ただ、それでも今大会からは決勝ラウンドが隔日試合開催へと変更になった。こうやって注目されることで少しずつ環境が改善されていくのは、スーパーの万引きGメンも実証していることだ。(1人雇えば被害額激減!)
とまあ、「スーパー万G」まで登場してきたところで、依然としてこの大会は過酷であることに変わりはない。だってあなた、3日連続で試合するって普通の人で言えば「1週間で3週間分の仕事する」みたいなもんですよ。あ、これくらいはやっちゃう人、決算期とかになれば割といるな…
じゃ「1週間で3週間分のメシを食う」…これも出来ちゃう人、いるな…
じゃ「1週間で3週間分の小言をくらう」…!!!どうだ!これは地獄だ、そして残酷だ!! 現場からでは改善できないので是非とも外圧を掛けて欲しい!!
と、少しだけ私のプライベートが垣間見れたところで、地域CLの大会日程がいかに地獄であるのか、ご理解頂けただろうか。

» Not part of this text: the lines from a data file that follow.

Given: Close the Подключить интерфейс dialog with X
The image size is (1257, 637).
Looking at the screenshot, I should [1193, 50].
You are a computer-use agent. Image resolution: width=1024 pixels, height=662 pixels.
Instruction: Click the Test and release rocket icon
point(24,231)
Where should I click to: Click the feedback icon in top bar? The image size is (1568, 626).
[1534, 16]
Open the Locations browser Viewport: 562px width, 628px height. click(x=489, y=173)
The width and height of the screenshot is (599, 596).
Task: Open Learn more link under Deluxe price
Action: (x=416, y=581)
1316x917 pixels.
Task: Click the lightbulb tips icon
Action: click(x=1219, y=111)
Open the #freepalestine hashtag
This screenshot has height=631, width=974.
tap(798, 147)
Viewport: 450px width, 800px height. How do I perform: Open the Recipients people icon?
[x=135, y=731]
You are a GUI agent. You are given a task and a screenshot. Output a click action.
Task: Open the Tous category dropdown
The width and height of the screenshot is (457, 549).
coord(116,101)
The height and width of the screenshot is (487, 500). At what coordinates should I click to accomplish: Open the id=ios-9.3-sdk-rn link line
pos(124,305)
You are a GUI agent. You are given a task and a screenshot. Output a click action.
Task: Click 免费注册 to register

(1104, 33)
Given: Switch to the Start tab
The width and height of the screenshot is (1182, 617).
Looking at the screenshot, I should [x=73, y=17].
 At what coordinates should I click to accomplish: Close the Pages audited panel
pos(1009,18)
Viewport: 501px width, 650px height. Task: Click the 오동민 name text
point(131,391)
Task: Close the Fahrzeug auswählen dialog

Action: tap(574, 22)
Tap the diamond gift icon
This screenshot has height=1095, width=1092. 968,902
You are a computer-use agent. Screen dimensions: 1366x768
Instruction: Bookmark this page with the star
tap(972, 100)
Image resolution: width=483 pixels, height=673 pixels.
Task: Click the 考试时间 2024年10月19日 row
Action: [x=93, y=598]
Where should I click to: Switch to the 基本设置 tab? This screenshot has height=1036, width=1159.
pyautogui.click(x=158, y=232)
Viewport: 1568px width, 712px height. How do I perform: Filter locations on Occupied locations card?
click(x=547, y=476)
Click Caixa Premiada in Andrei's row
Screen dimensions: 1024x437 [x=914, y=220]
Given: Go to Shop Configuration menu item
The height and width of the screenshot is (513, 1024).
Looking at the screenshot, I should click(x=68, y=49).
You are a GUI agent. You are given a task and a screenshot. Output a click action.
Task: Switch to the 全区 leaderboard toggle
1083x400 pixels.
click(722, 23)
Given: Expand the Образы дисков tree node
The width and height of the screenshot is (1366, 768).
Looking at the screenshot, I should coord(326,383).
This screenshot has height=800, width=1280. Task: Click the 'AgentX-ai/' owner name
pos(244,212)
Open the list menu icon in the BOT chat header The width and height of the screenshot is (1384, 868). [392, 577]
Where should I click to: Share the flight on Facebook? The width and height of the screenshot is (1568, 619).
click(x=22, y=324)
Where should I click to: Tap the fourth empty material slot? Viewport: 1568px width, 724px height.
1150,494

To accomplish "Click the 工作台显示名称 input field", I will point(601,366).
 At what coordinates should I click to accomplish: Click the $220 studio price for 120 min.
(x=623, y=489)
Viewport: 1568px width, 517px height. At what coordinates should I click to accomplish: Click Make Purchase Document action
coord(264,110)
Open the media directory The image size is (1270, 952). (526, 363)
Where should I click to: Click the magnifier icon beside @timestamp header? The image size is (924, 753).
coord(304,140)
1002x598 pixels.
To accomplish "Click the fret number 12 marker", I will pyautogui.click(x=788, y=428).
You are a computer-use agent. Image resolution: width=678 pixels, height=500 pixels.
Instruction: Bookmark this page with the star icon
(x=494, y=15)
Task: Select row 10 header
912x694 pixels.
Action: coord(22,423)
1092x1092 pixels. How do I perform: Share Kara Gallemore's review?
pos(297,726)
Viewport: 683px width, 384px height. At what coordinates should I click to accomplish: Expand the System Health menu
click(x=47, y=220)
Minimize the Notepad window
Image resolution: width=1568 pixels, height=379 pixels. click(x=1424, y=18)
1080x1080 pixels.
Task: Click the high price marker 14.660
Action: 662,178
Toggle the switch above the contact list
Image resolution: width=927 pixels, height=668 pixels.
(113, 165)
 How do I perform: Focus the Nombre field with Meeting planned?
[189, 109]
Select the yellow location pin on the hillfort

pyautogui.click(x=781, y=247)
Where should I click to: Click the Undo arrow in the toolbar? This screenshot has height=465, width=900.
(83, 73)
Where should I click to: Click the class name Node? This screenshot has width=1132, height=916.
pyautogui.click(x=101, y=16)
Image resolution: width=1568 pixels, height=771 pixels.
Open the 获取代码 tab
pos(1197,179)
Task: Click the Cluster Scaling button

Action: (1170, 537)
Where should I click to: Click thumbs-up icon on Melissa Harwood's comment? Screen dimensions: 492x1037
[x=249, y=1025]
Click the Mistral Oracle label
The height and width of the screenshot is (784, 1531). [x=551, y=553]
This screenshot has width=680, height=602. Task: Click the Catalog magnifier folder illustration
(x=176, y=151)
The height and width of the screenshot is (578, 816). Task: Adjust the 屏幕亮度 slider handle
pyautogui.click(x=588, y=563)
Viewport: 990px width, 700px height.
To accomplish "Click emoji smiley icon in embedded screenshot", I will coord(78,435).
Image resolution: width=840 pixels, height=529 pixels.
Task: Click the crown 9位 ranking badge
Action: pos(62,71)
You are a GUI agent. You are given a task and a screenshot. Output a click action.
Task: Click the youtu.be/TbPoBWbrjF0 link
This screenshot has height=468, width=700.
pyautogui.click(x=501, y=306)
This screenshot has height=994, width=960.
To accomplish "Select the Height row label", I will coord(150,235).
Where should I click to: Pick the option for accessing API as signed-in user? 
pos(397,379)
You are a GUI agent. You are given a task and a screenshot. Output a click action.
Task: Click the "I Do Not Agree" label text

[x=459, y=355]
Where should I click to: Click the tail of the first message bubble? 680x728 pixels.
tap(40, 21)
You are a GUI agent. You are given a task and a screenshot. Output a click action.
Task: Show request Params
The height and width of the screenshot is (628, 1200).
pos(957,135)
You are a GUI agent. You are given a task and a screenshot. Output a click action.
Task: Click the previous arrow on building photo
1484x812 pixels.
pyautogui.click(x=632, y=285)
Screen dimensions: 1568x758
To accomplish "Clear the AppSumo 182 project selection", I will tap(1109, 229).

そしてそんな「残酷」なサッカー大会がもうすぐ始まってしまうのだ。
2018 地域CL 参加チームとグループ分け
最後に、今大会に出場するチームを決定した1次ラウンドのグループ分けとともに紹介してみようと思う。
2018年全国地域サッカーチャンピオンズリーグ
1次ラウンド(11月9日~11日開催)
Aグループ(函館市 千代台公園陸上競技場)
- FC刈谷(全社枠 東海リーグ2位)
- 北海道十勝スカイアース(北海道リーグ優勝)
- ブランデュー弘前(東北リーグ優勝)
- 高知ユナイテッドFC(四国リーグ優勝)
Bグループ(岐阜市 岐阜メモリアルセンター長良川競技場)
- アルティスタ浅間(全社枠 北信越リーグ2位)
- バンディオンセ加古川(関西リーグ優勝)
- 鈴鹿アンリミテッドFC(東海リーグ優勝)
- J.FC MIYAZAKI(九州リーグ優勝)
Cグループ(松江市 松江市営陸上競技場)
- 松江シティFC(中国リーグ優勝)
- おこしやす京都AC(全社枠 関西リーグ2位)
- 栃木ウーヴァFC(関東リーグ優勝)
- サウルコス福井(北信越リーグ優勝)
決勝ラウンド(11月21日、23日、25日)会場:市原市 ゼットエーオリプリスタジアム
是非とも、1人でも多くの方に、この「日本スポーツ界における最も残酷な戦い」地域CLの目撃者になって欲しい。